Entries on finding words and elements
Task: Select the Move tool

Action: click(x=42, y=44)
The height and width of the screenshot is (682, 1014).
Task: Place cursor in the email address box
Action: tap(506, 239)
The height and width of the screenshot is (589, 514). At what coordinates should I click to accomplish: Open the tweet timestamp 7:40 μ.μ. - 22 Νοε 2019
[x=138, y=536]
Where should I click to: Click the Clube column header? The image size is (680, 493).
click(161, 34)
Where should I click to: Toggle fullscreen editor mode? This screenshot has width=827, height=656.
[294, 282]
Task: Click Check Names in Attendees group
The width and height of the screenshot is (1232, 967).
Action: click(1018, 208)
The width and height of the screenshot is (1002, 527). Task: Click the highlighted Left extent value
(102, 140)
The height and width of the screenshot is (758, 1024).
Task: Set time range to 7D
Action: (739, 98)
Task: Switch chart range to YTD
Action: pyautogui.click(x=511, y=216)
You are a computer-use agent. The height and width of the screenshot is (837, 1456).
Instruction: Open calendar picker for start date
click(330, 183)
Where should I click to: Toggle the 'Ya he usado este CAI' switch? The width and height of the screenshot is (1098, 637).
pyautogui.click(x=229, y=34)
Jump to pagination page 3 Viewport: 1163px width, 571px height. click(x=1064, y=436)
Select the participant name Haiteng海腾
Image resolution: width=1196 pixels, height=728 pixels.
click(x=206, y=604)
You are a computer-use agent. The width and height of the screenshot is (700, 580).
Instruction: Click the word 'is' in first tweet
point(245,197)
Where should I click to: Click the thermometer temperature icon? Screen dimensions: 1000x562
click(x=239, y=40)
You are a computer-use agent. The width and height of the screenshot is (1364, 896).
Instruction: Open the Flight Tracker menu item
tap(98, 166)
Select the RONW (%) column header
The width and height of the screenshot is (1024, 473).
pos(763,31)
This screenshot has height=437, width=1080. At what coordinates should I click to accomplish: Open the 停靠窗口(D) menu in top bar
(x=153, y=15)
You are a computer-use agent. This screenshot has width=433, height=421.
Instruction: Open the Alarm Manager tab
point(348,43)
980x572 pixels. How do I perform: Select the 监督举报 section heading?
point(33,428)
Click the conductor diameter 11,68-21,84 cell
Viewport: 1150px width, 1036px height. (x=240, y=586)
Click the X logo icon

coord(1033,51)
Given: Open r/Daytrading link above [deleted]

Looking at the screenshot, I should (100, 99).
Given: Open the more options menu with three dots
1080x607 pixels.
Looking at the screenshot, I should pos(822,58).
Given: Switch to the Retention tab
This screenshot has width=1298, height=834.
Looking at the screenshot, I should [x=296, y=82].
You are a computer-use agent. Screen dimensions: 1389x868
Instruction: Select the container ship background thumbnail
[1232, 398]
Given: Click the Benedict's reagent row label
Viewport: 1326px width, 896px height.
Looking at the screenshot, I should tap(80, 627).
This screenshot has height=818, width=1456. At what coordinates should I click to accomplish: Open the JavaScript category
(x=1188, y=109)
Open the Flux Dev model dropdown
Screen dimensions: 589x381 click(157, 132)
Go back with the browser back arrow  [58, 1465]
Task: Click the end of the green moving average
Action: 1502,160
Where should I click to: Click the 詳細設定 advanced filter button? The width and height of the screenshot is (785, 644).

#### Written task
Rewrite every line of the records above as a numbered list, one line per number, and leave out the blank lines.

#### The response
1. Task: Select the Move tool
2. Action: click(x=42, y=44)
3. The height and width of the screenshot is (682, 1014).
4. Task: Place cursor in the email address box
5. Action: tap(506, 239)
6. The height and width of the screenshot is (589, 514). At what coordinates should I click to accomplish: Open the tweet timestamp 7:40 μ.μ. - 22 Νοε 2019
7. [x=138, y=536]
8. Where should I click to: Click the Clube column header? The image size is (680, 493).
9. click(161, 34)
10. Where should I click to: Toggle fullscreen editor mode? This screenshot has width=827, height=656.
11. [294, 282]
12. Task: Click Check Names in Attendees group
13. The width and height of the screenshot is (1232, 967).
14. Action: click(1018, 208)
15. The width and height of the screenshot is (1002, 527). Task: Click the highlighted Left extent value
16. (102, 140)
17. The height and width of the screenshot is (758, 1024).
18. Task: Set time range to 7D
19. Action: (739, 98)
20. Task: Switch chart range to YTD
21. Action: pyautogui.click(x=511, y=216)
22. You are a computer-use agent. The height and width of the screenshot is (837, 1456).
23. Instruction: Open calendar picker for start date
24. click(330, 183)
25. Where should I click to: Toggle the 'Ya he usado este CAI' switch? The width and height of the screenshot is (1098, 637).
26. pyautogui.click(x=229, y=34)
27. Jump to pagination page 3 Viewport: 1163px width, 571px height. click(x=1064, y=436)
28. Select the participant name Haiteng海腾
29. Image resolution: width=1196 pixels, height=728 pixels.
30. click(x=206, y=604)
31. You are a computer-use agent. The width and height of the screenshot is (700, 580).
32. Instruction: Click the word 'is' in first tweet
33. point(245,197)
34. Where should I click to: Click the thermometer temperature icon? Screen dimensions: 1000x562
35. click(x=239, y=40)
36. You are a computer-use agent. The width and height of the screenshot is (1364, 896).
37. Instruction: Open the Flight Tracker menu item
38. tap(98, 166)
39. Select the RONW (%) column header
40. The width and height of the screenshot is (1024, 473).
41. pos(763,31)
42. This screenshot has height=437, width=1080. At what coordinates should I click to accomplish: Open the 停靠窗口(D) menu in top bar
43. (x=153, y=15)
44. You are a computer-use agent. This screenshot has width=433, height=421.
45. Instruction: Open the Alarm Manager tab
46. point(348,43)
47. 980x572 pixels. How do I perform: Select the 监督举报 section heading?
48. point(33,428)
49. Click the conductor diameter 11,68-21,84 cell
50. Viewport: 1150px width, 1036px height. (x=240, y=586)
51. Click the X logo icon
52. coord(1033,51)
53. Given: Open r/Daytrading link above [deleted]
54. Looking at the screenshot, I should (100, 99).
55. Given: Open the more options menu with three dots
56. 1080x607 pixels.
57. Looking at the screenshot, I should pos(822,58).
58. Given: Switch to the Retention tab
59. This screenshot has width=1298, height=834.
60. Looking at the screenshot, I should [x=296, y=82].
61. You are a computer-use agent. Screen dimensions: 1389x868
62. Instruction: Select the container ship background thumbnail
63. [1232, 398]
64. Given: Click the Benedict's reagent row label
65. Viewport: 1326px width, 896px height.
66. Looking at the screenshot, I should tap(80, 627).
67. This screenshot has height=818, width=1456. At what coordinates should I click to accomplish: Open the JavaScript category
68. (x=1188, y=109)
69. Open the Flux Dev model dropdown
70. Screen dimensions: 589x381 click(157, 132)
71. Go back with the browser back arrow  [58, 1465]
72. Task: Click the end of the green moving average
73. Action: 1502,160
74. Where should I click to: Click the 詳細設定 advanced filter button? The width and height of the screenshot is (785, 644).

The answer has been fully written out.